Su propuesta descansaba en tres pilares fundamentales: autonomía del paciente mediante integración en labores productivas; terapia ocupacional como vehículo de salud mental; y una comunidad de cuidado, en la que colaboraron el inspector Ovidio Chiriboga y el padre Alfonso Laenen. Estos elementos anticipaban conceptos que hoy son fundamentales en la medicina social y la salud comunitaria. Así, Campos no solo desafió las prácticas dominantes, sino que propuso una ética de la atención donde la medicina no era castigo, sino reparación.
Los límites estructurales de un modelo ético
A pesar de su innovación, la experiencia del Dr. Campos se topó con resistencias insalvables. En primer lugar, la creciente influencia de los modelos tecnocráticos de salud pública, impulsados por la diplomacia sanitaria estadounidense bajo la doctrina Monroe, relegaba enfermedades como la lepra por su escasa rentabilidad social. En segundo lugar, el estigma cultural permanecía arraigado: el leproso no solo era visto como enfermo, sino como portador de una “culpa moral”. Por último, la ausencia de voluntad política para sostener un modelo humanitario terminó por asfixiar el proyecto.
Testimonios como los de César Cabrera evidencian cómo el sistema prefería ocultar que rehabilitar. El Estado priorizó el control epidemiológico sobre la justicia sanitaria. Campos, entonces, no fracasó por debilidad de ideas, sino por enfrentar un sistema que consideraba su propuesta una amenaza al orden establecido. Aun así, su legado permanece como un referente de resistencia ética dentro de la medicina institucional.
Conclusión
El Dr. Ignacio Campos representó una singularidad en un sistema que había normalizado el abandono de los más vulnerables. Su intento por reconfigurar el Leprosario de Pifo como un espacio de comunidad y no de castigo desafió los parámetros dominantes de la salud pública ecuatoriana del siglo XX. Aunque su propuesta no logró institucionalizarse, reveló que otro modelo era posible: uno en que el cuidado, la dignidad y la inclusión fuesen los ejes de la praxis médica.

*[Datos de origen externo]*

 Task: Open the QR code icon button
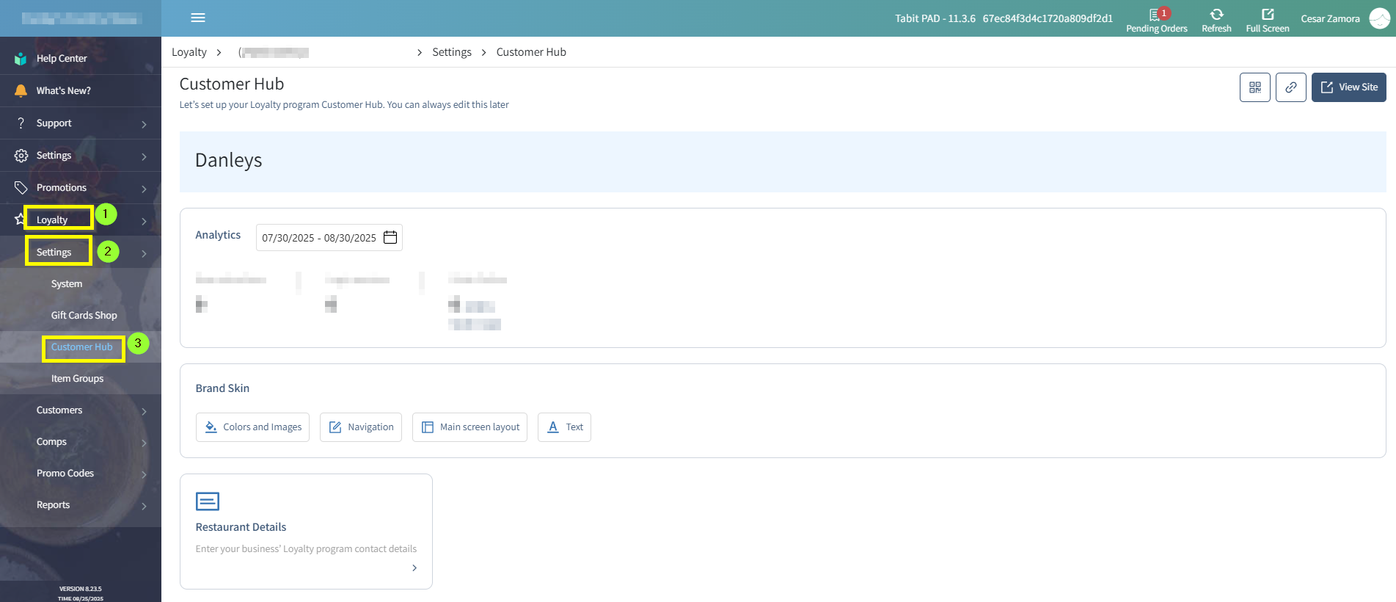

En un momento histórico en que las políticas sanitarias siguen debatiéndose entre eficiencia técnica y responsabilidad social, el ejemplo de Campos invita a reconsiderar el lugar de la ética en la medicina. Curar, sí, pero también acoger, rehabilitar y dignificar. En ese gesto reside una medicina que no solo alivia el cuerpo, sino que también repara el tejido social.